[Saved entries]

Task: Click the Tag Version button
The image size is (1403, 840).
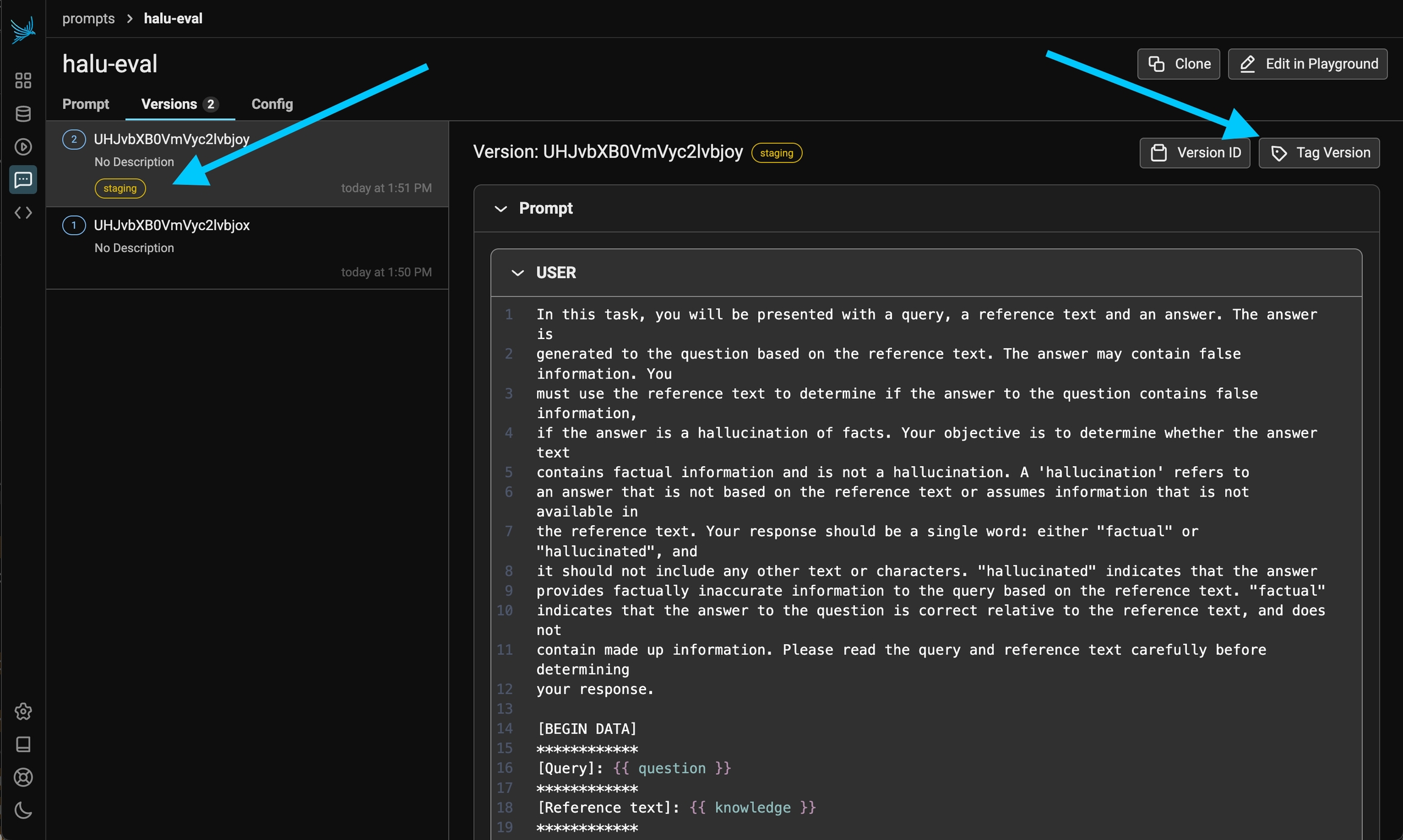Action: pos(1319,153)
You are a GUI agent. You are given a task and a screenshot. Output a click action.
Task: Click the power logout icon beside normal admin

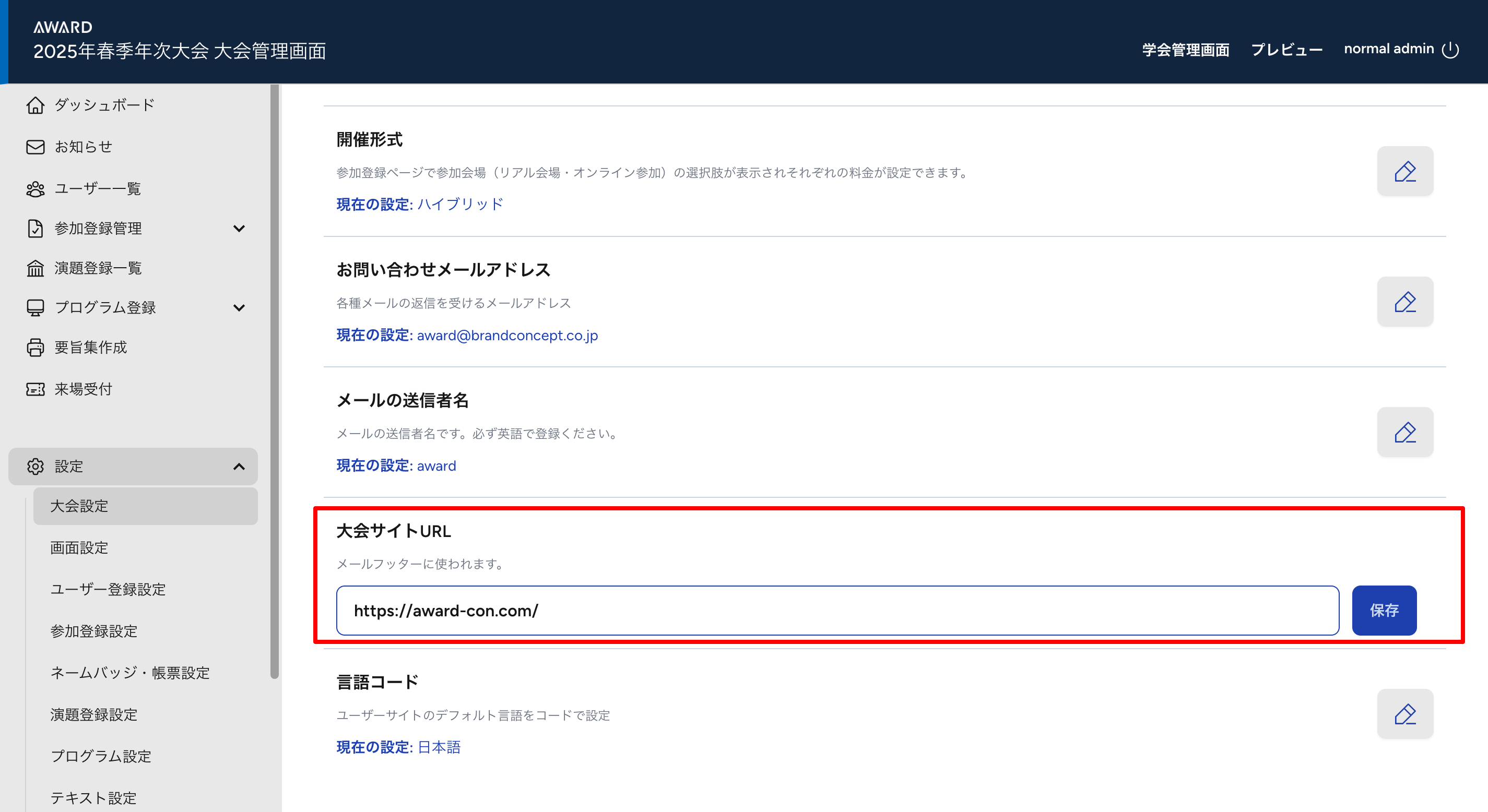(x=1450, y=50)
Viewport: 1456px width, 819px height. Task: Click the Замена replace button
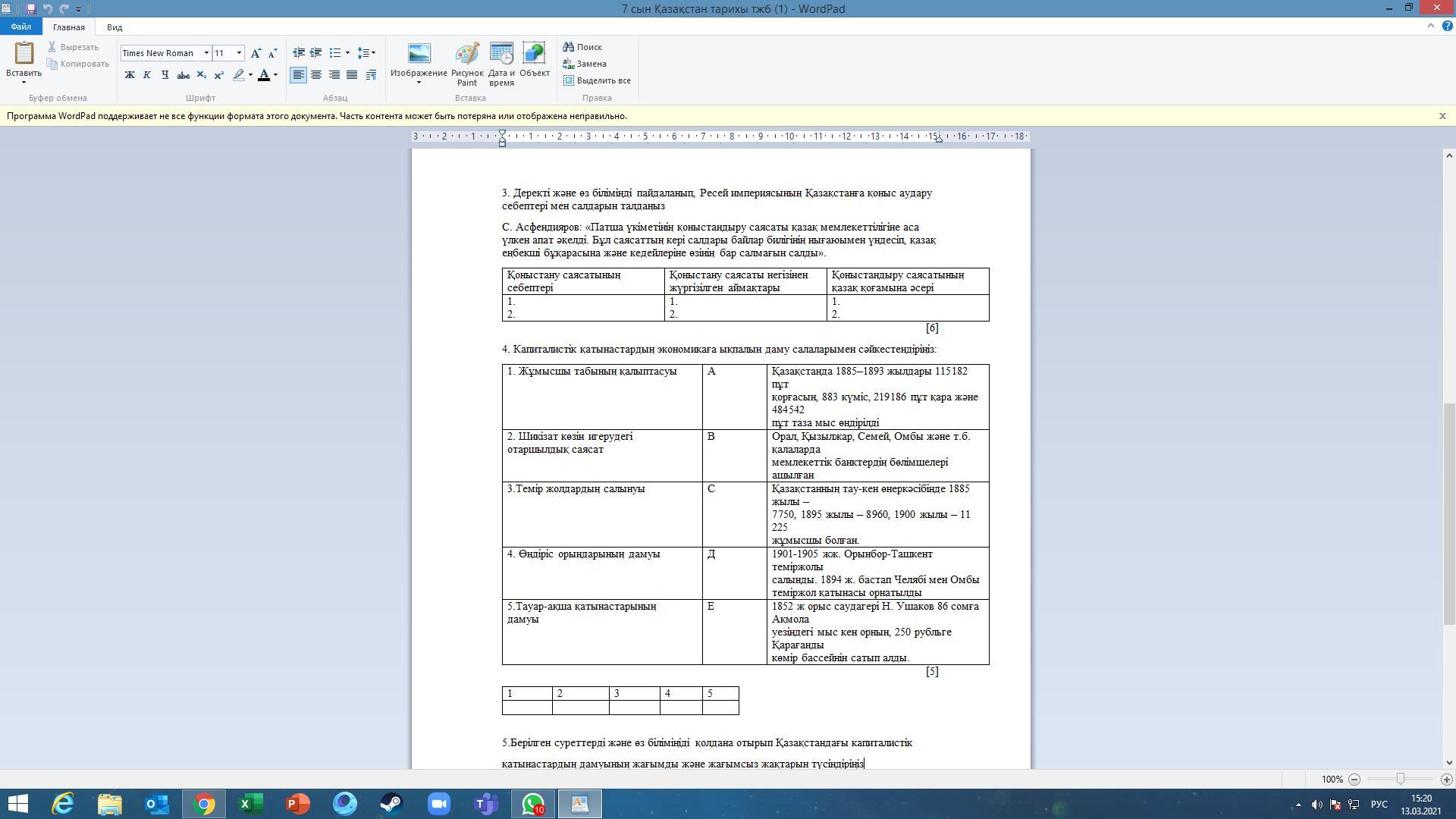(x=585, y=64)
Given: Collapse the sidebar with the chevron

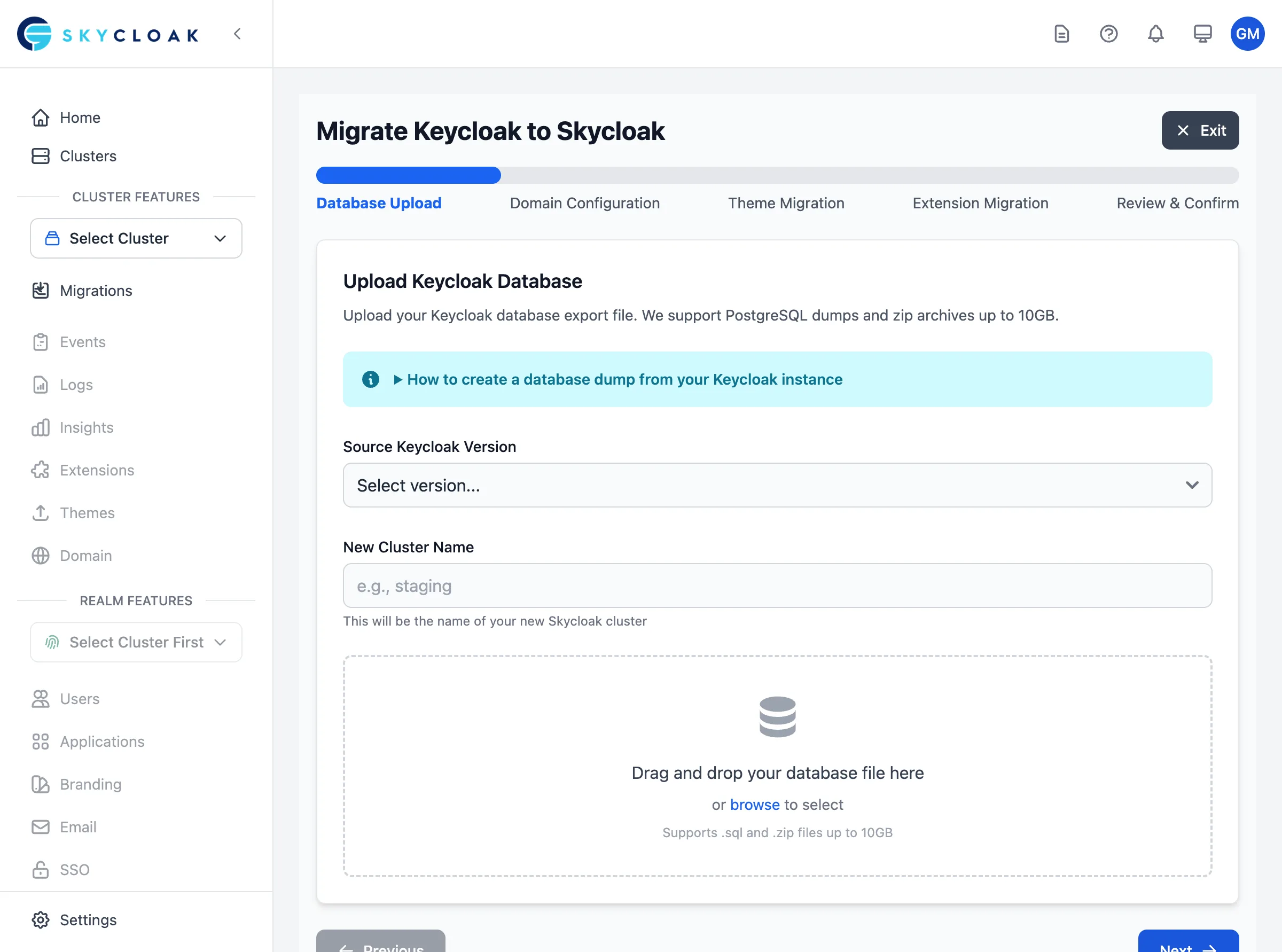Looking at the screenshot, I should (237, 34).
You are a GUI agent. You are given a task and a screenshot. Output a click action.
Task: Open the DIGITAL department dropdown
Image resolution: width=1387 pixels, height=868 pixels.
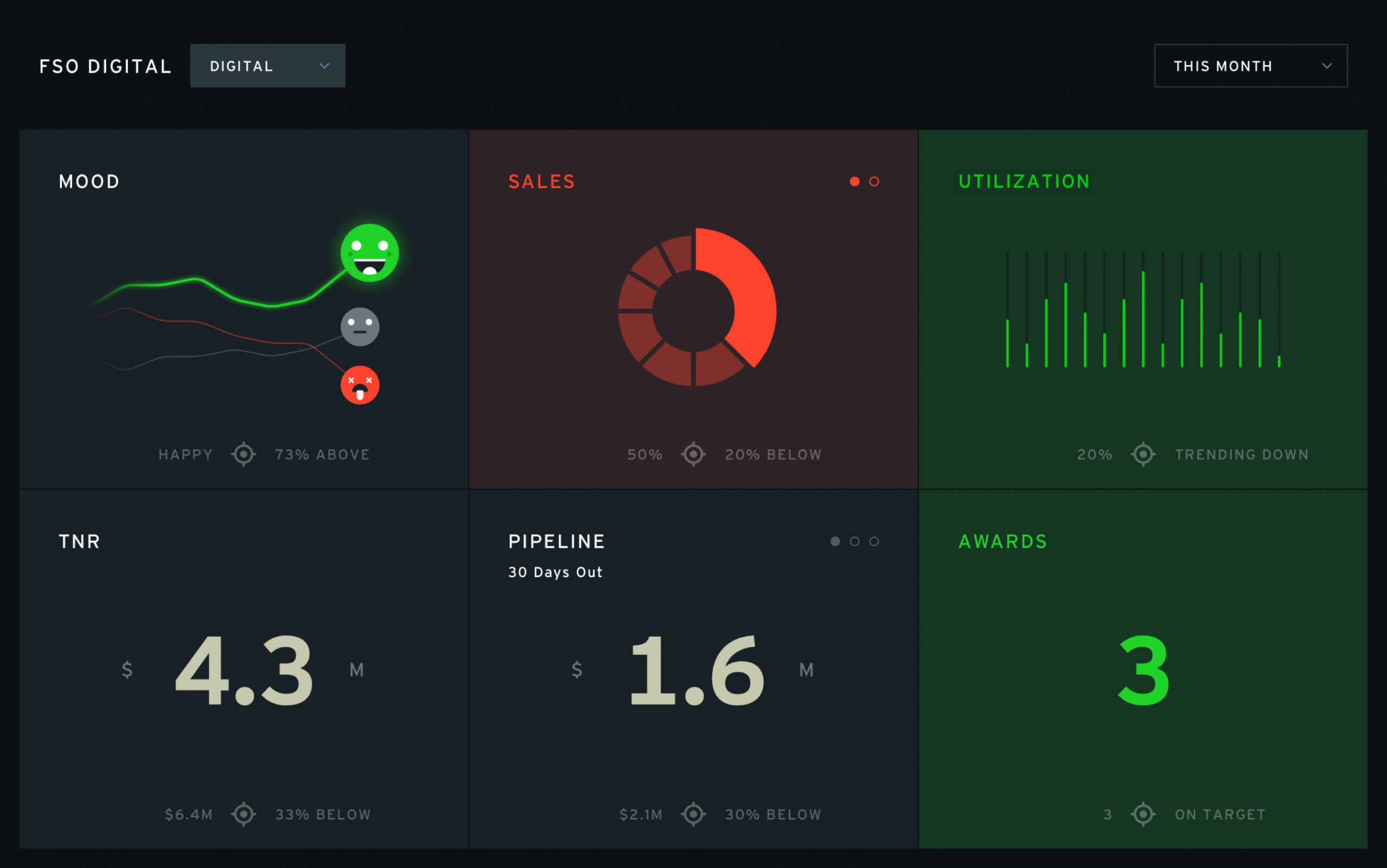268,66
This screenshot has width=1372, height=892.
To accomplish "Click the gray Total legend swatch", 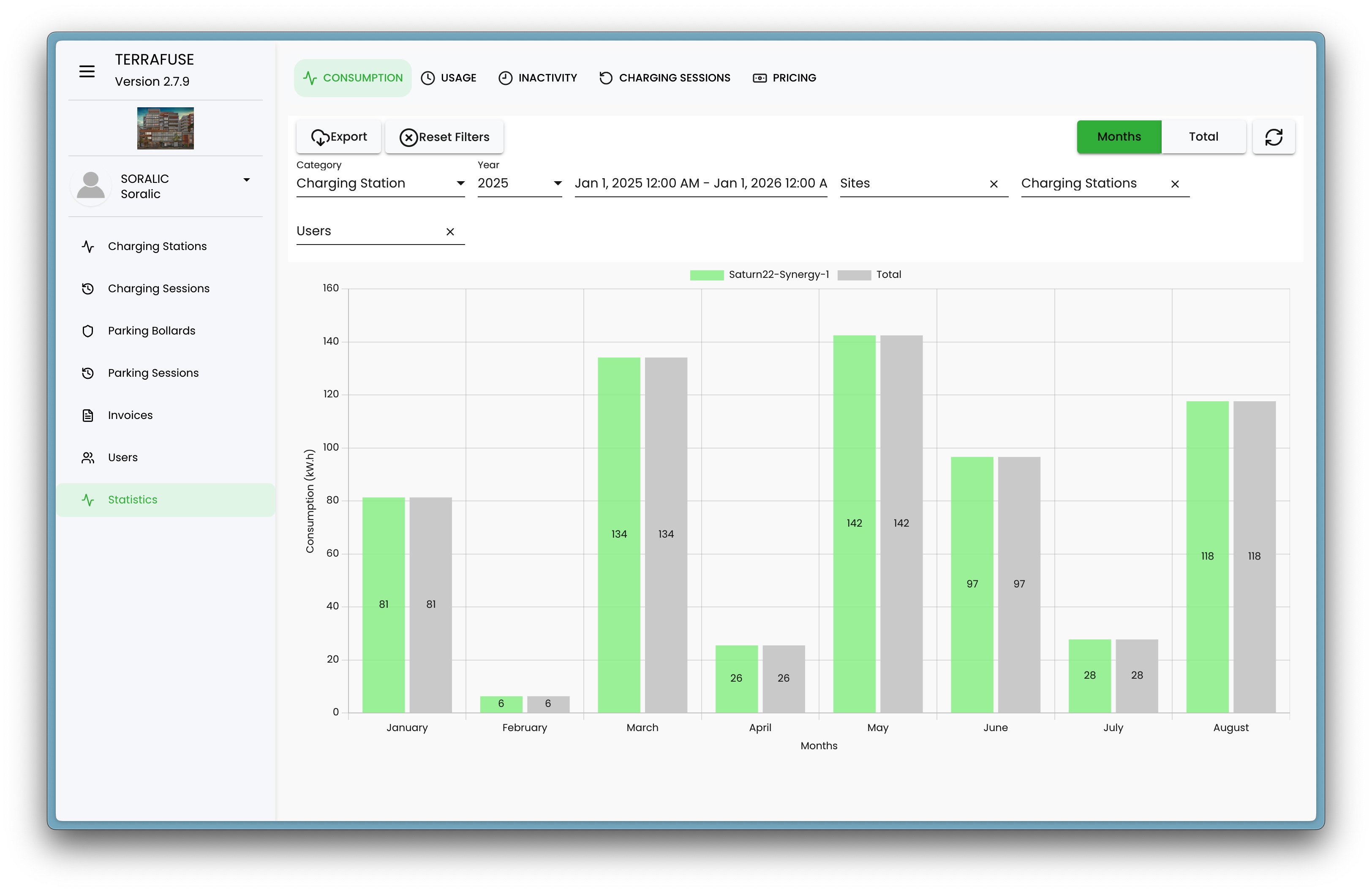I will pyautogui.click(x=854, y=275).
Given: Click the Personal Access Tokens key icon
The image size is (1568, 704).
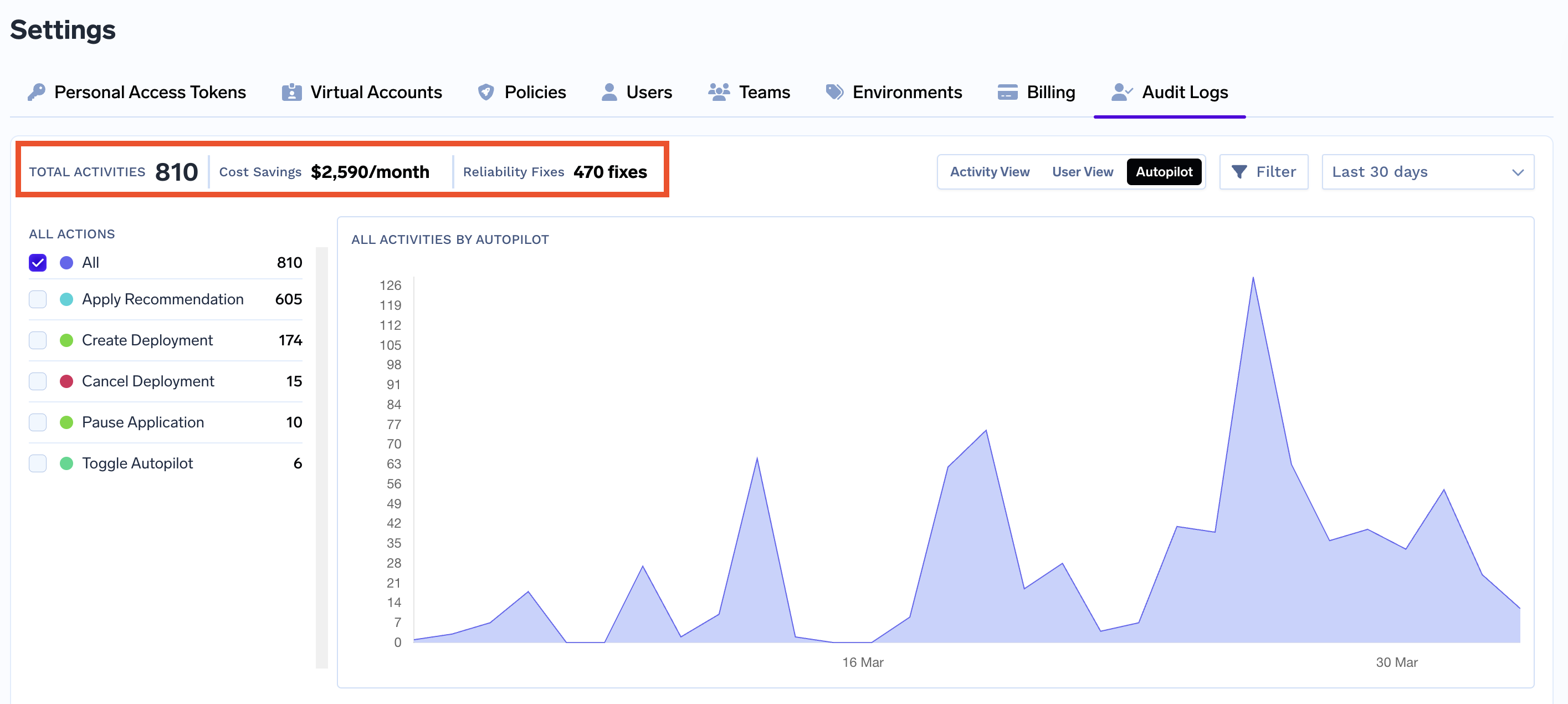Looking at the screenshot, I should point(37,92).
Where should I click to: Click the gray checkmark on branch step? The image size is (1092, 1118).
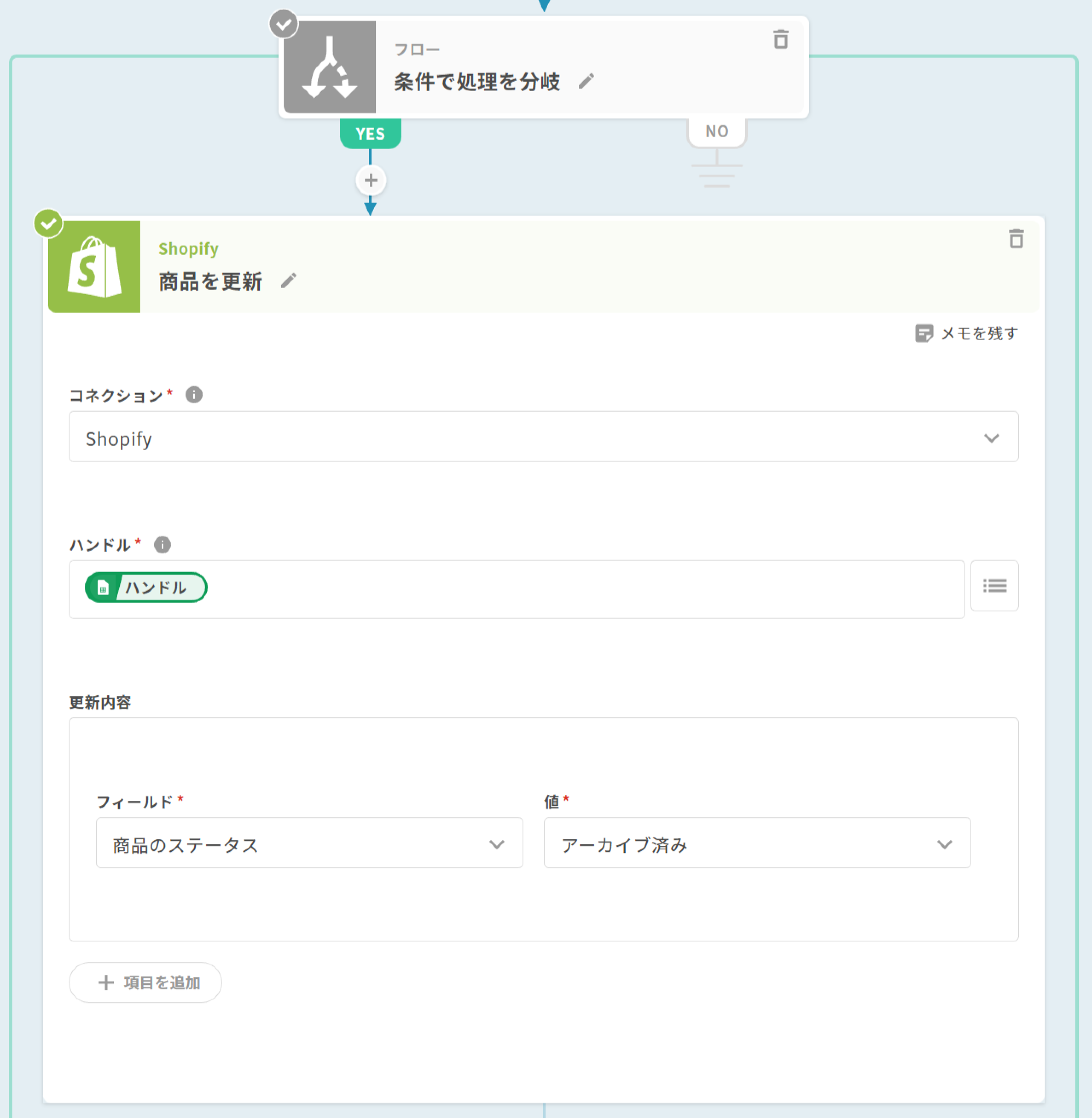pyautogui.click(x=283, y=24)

DESCRIPTION OF THE TASK: In the records above, find the line with "Task: Click the power" and the line with "Task: Open the DIGITAL department dropdown"; please transcribe exactly those two lines and all lines between them, omitting any picture.

WRITTEN RESPONSE:
Task: Click the power logout icon beside normal admin

(x=1450, y=50)
Viewport: 1456px width, 819px height. Task: Click the Замена replace button
(x=585, y=64)
Given: Collapse the sidebar with the chevron

Looking at the screenshot, I should (237, 34).
You are a GUI agent. You are given a task and a screenshot. Output a click action.
Task: Open the DIGITAL department dropdown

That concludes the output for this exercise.